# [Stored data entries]
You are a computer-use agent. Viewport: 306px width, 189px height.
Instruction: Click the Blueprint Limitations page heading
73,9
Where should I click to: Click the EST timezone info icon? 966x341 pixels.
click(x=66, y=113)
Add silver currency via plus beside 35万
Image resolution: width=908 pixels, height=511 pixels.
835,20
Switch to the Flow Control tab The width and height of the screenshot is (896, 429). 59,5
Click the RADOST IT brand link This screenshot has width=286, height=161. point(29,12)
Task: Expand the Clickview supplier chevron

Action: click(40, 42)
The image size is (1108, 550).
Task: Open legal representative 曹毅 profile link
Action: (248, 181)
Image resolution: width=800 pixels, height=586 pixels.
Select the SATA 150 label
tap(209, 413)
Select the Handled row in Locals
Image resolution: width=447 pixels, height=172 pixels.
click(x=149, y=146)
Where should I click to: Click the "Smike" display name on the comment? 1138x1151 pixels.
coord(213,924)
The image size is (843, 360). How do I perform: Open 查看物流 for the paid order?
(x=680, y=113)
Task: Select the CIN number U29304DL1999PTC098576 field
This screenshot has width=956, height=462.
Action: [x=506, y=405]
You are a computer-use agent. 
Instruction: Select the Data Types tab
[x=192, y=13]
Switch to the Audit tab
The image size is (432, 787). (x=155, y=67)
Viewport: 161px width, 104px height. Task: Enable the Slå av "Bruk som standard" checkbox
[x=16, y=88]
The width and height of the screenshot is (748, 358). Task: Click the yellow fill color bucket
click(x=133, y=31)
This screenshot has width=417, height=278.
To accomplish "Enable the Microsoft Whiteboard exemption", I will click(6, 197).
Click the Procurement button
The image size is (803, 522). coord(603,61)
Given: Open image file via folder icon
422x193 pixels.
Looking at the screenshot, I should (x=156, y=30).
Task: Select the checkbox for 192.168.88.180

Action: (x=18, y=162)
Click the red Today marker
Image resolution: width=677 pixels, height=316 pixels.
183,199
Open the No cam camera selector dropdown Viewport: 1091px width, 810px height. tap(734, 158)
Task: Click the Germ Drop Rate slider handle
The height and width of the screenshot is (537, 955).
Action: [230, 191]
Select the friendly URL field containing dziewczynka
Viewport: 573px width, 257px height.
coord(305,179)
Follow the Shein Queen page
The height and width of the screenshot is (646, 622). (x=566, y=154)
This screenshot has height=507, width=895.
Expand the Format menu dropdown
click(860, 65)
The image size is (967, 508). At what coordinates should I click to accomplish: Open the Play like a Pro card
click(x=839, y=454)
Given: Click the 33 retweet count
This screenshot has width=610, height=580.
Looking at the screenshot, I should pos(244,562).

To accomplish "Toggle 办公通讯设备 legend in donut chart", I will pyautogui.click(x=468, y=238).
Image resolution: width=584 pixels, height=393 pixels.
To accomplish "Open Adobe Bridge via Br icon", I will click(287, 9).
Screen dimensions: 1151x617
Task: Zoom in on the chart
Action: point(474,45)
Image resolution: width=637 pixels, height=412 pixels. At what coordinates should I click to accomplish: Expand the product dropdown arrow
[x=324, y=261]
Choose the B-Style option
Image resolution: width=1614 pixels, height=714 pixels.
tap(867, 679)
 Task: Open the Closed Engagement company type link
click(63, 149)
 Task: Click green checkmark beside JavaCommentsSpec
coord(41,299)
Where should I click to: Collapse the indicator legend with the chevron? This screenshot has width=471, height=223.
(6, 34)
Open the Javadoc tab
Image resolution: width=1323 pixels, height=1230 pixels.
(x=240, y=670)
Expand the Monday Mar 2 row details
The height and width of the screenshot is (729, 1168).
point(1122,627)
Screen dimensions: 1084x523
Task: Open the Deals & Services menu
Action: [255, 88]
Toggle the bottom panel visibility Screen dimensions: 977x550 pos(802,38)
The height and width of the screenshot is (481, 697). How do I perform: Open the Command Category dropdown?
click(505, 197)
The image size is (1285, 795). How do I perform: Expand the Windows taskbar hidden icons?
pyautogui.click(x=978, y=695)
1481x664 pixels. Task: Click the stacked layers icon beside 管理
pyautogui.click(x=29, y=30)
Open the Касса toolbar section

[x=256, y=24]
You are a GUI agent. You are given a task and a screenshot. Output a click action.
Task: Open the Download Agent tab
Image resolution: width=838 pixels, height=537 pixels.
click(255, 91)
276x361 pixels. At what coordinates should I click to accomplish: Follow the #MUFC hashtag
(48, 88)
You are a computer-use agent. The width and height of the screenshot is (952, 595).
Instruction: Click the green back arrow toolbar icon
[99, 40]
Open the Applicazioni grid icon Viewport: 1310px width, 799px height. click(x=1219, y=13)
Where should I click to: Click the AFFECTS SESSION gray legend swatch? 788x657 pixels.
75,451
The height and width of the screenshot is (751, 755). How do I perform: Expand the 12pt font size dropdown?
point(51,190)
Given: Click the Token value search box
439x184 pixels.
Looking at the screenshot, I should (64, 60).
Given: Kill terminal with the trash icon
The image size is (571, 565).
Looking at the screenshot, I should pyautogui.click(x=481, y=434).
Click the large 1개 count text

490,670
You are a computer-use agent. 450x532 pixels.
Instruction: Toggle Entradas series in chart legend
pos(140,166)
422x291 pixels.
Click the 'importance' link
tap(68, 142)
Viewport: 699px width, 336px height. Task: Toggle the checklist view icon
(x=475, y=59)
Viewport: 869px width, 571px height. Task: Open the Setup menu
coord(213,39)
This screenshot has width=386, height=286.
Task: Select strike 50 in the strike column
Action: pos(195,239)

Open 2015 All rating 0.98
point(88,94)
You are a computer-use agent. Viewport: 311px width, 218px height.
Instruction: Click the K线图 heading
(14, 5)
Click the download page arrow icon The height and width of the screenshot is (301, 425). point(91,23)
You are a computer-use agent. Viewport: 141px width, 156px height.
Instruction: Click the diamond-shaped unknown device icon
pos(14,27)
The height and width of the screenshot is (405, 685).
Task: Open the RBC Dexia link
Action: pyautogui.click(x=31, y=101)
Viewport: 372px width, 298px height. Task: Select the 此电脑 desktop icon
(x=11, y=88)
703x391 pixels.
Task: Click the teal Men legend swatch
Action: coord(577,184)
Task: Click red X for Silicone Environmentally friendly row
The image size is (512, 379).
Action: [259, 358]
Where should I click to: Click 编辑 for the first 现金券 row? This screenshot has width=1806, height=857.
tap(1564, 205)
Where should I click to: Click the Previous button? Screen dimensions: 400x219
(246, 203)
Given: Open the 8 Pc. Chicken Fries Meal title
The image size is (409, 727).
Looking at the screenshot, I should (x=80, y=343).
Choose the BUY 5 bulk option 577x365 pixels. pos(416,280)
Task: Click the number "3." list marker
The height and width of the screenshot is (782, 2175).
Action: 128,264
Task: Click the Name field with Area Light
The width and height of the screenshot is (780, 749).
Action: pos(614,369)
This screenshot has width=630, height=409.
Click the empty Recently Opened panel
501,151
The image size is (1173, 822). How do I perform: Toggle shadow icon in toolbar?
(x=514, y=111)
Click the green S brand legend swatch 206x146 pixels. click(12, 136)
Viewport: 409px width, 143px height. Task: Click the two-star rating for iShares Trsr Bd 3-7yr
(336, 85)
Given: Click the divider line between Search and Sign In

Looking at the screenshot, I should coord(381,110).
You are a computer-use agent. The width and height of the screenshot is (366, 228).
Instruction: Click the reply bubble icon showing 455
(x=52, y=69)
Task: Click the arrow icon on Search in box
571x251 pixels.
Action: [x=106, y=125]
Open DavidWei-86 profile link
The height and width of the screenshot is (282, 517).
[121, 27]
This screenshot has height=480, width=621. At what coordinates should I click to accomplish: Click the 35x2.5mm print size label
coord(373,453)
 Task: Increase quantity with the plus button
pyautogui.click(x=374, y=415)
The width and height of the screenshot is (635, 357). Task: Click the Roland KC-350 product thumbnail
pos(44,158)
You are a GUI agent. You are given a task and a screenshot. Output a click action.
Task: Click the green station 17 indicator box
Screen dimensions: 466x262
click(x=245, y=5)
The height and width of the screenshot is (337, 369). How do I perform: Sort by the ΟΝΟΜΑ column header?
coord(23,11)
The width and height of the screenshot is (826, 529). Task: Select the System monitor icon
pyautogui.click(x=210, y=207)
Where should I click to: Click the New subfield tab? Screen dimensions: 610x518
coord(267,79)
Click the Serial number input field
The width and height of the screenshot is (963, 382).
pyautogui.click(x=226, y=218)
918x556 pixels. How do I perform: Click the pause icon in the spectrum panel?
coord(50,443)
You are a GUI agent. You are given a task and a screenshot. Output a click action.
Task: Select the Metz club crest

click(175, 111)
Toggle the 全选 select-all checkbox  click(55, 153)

# [Your assignment]
What is the number of lines in the records that contain "marker"? Answer with it alone.

# [Result of this task]
2